In broad terms, seminaries in Iran are divided into two views about how they ought to be governed.
Some argue that seminaries should be independent of the state and nurture young religion students solely with funding provided by grand ayatollahs. This conviction has been openly stated by the grand ayatollahs, including those who are seen as close to the state. For instance, Grand Ayatollah Naser Makarem Shirazi, known for his proximity to the establishment, stated as recently as this past August, "The seminary should be independent of the government because such a dependency has negative effects." The reasons behind such calls are perhaps better explained by the influential Jomhuri-e Eslami newspaper, run by moderate cleric Masih Mohajeri, which reported back in December, "There is no doubt that the seminary and the affiliated institutions can only protect their independence by being governed by their own budgets [which are] secured voluntarily by the people, [while] the governmental budget will make them dependent and flexible in the face of the government and the establishment’s policies."

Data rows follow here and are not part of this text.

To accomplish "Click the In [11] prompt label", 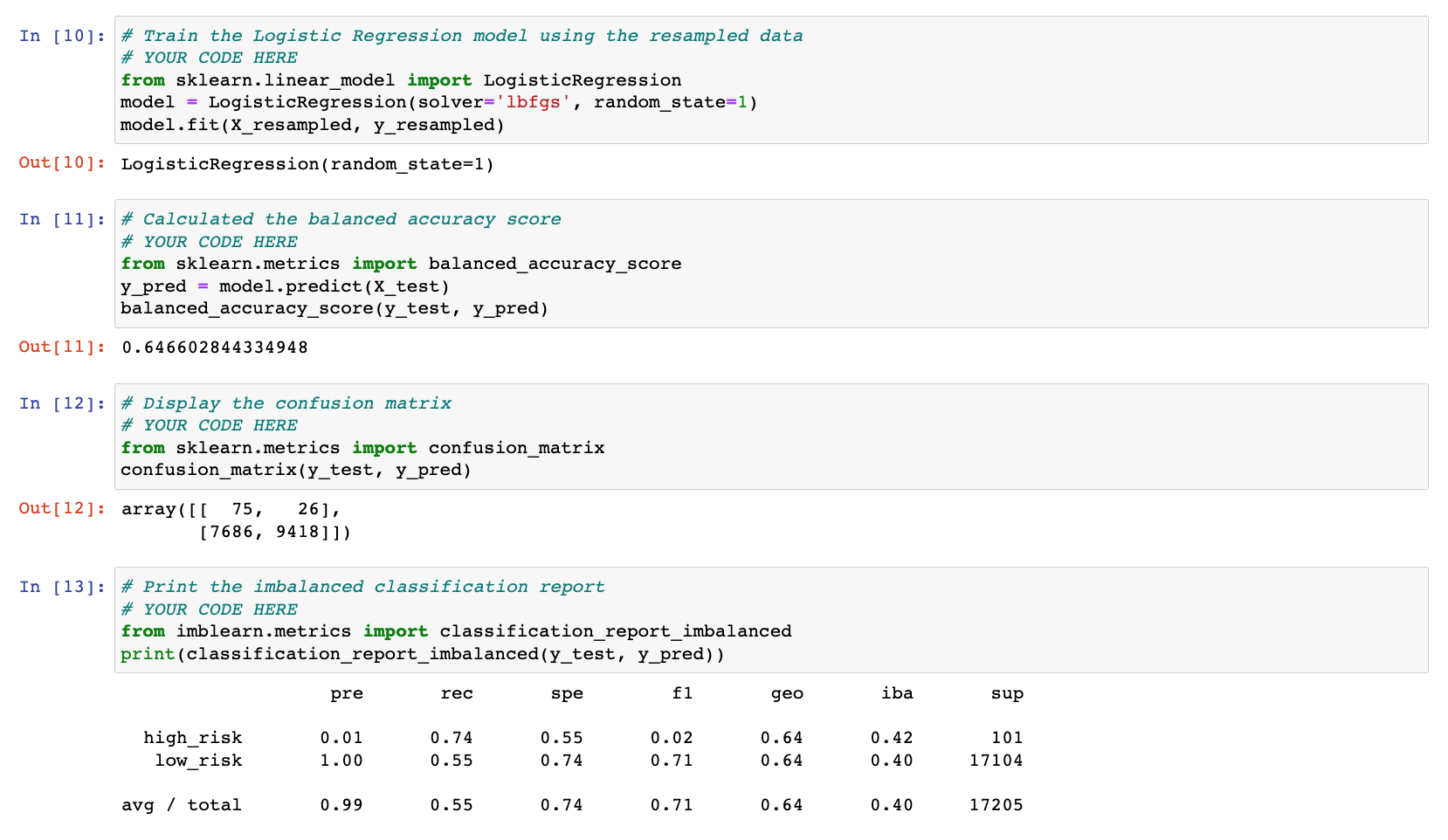I will tap(62, 219).
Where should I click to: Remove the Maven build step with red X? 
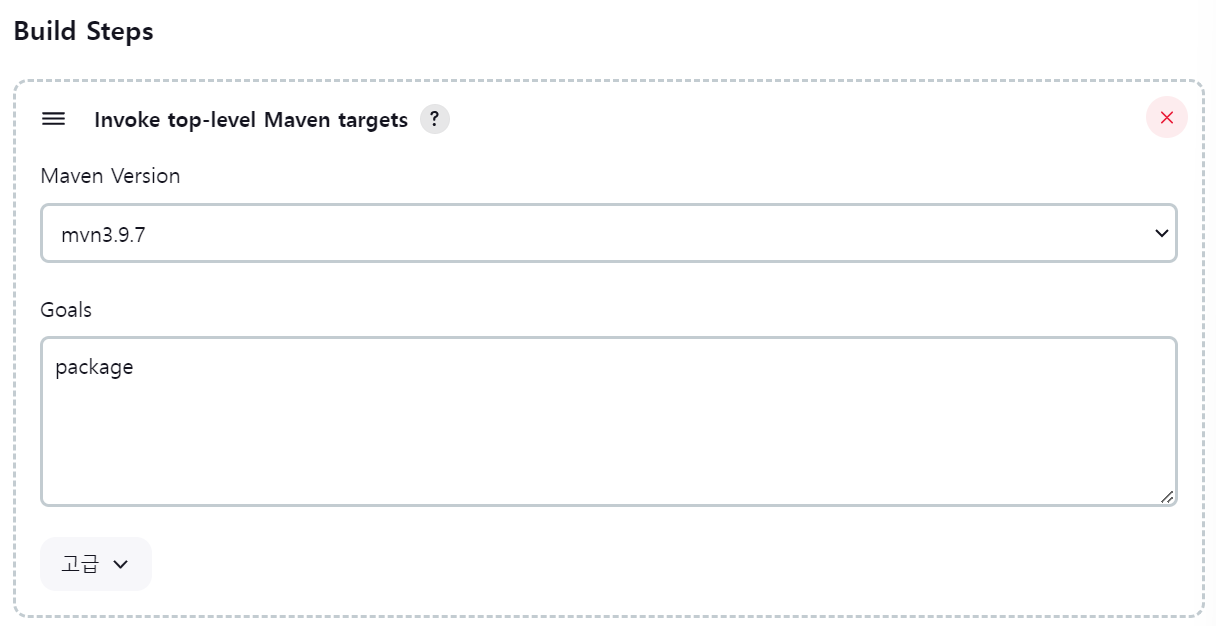1166,118
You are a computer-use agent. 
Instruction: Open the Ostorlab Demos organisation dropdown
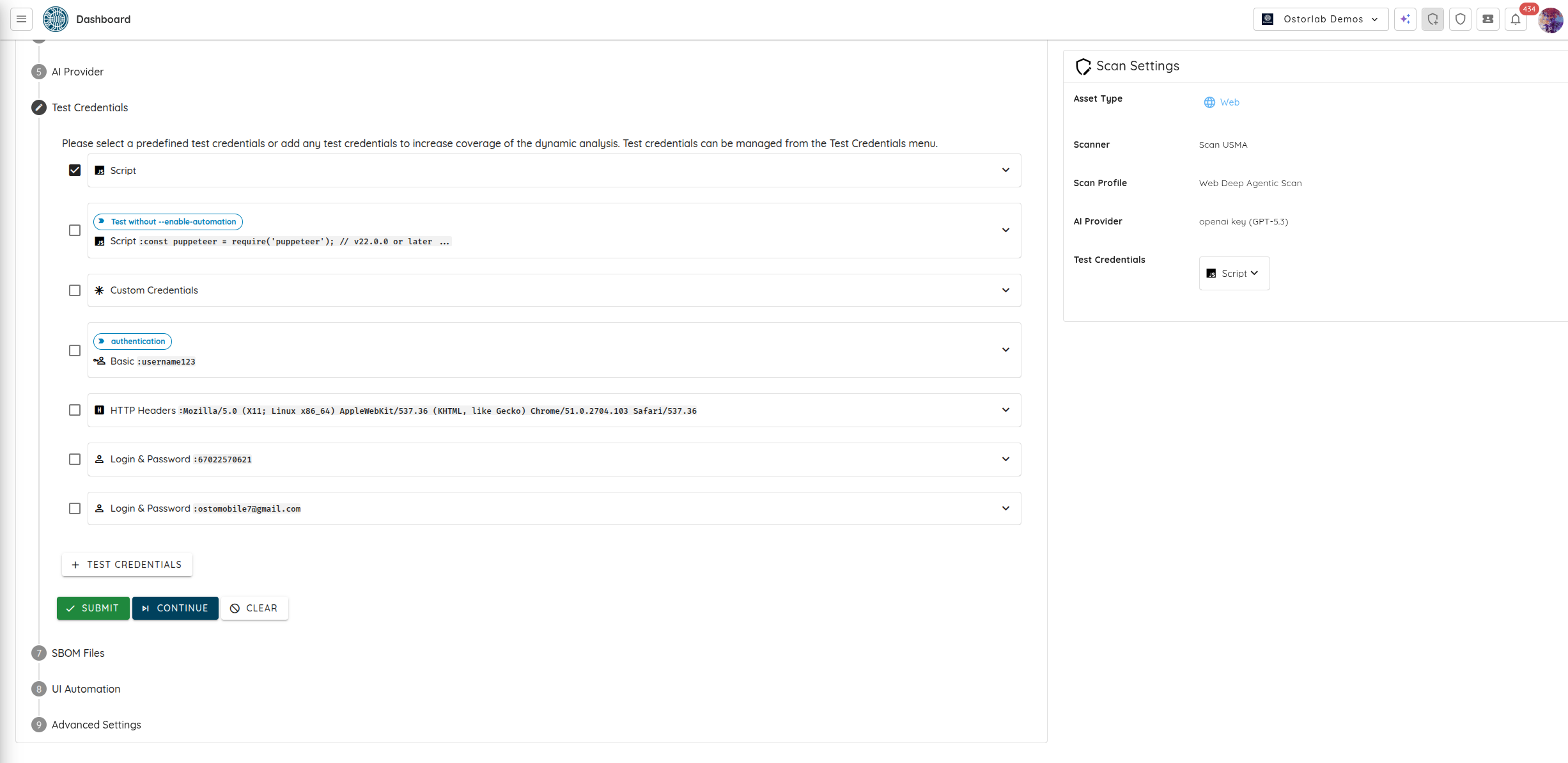point(1321,19)
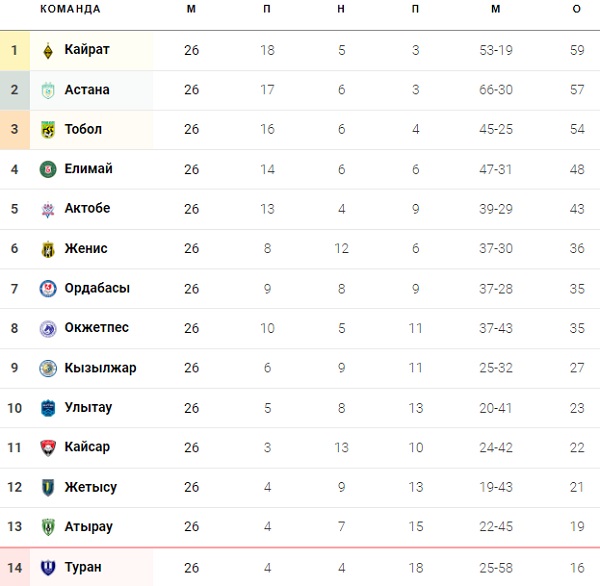Click the Elimay team crest
Image resolution: width=600 pixels, height=586 pixels.
click(x=48, y=169)
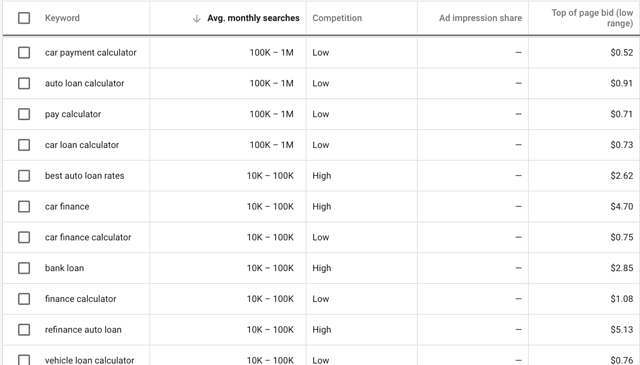This screenshot has height=365, width=640.
Task: Click High competition value for car finance
Action: [322, 207]
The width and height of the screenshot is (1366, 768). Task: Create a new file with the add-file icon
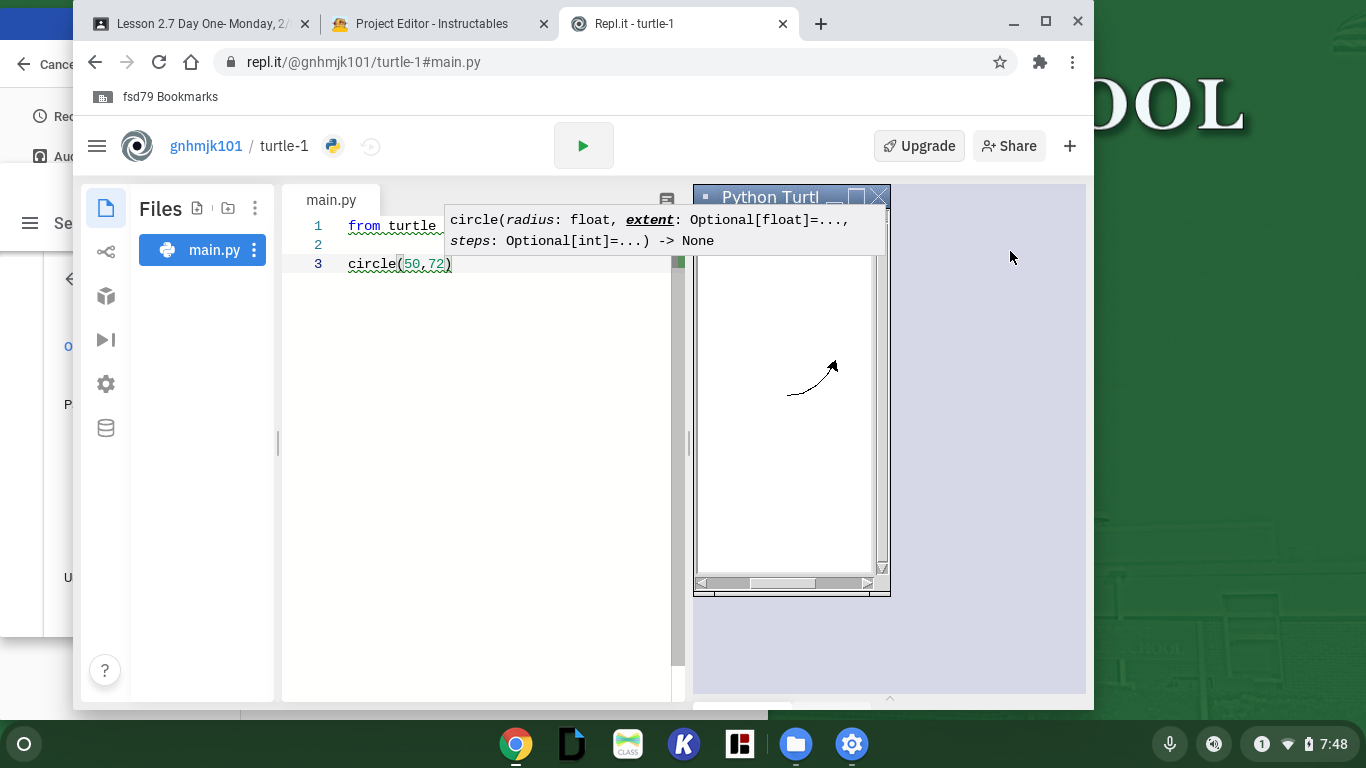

Describing the seminaries’ financial dependence on the state as a "huge danger," the Jomhuri-e Eslami daily emphasized that it will “gradually cut people's ties to the seminaries, and a day will arrive when people will feel that there is no necessity to financially aid the seminaries and religious institutions. Under such a condition, a millennium of popular support for the seminary will be gone, and an important institution which confronted the oppressive powers by relying on its independence will lose the philosophy of its existence." Of note, the khums has for centuries been a key reason for the relative independence of the Shiite clergy, whether under Ottoman rule in Iraq or under the Pahlavi state in Iran.
In stark contrast to the first group, there are those who argue that the seminaries must receive government assistance while maintaining their independence. Ayatollah Mohsen Gharavian, a professor at the Qom Seminary, told Al-Monitor, "A number of clerics opine that the seminary has the right to an annual budget from the government and the establishment, because the budget comes from national revenues." He added, "I myself believe that the seminary should get its budget from the government but maintain its independence. Clerics should continue criticizing the government while theorizing [about religious matters]. "
Those who adhere to this view assume that the first group's wishes are not realistic. Mentioning the demand for the seminary’s independence by a number of grand ayatollahs — amid simultaneous complaints about the decrease of the number of new clerics — Ayatollah Reza Ostadi, a prominent cleric and a member of the Supreme Council of the Qom Seminary, stated on Jan. 13 that shahrieh are not enough for clerics to make ends meet. He then explicitly questioned the grand ayatollahs, urging them to present solutions and also address the question of whether the seminaries should get money from the state.
In the meantime, the big picture is becoming ever clearer: Whether the seminaries want it or not, they have to accept the reality of the lower budgets allocated to them given the dire economic situation of the country. However, the change could be positive as it could serve as a test of whether they can exist — and thrive — independently of the state.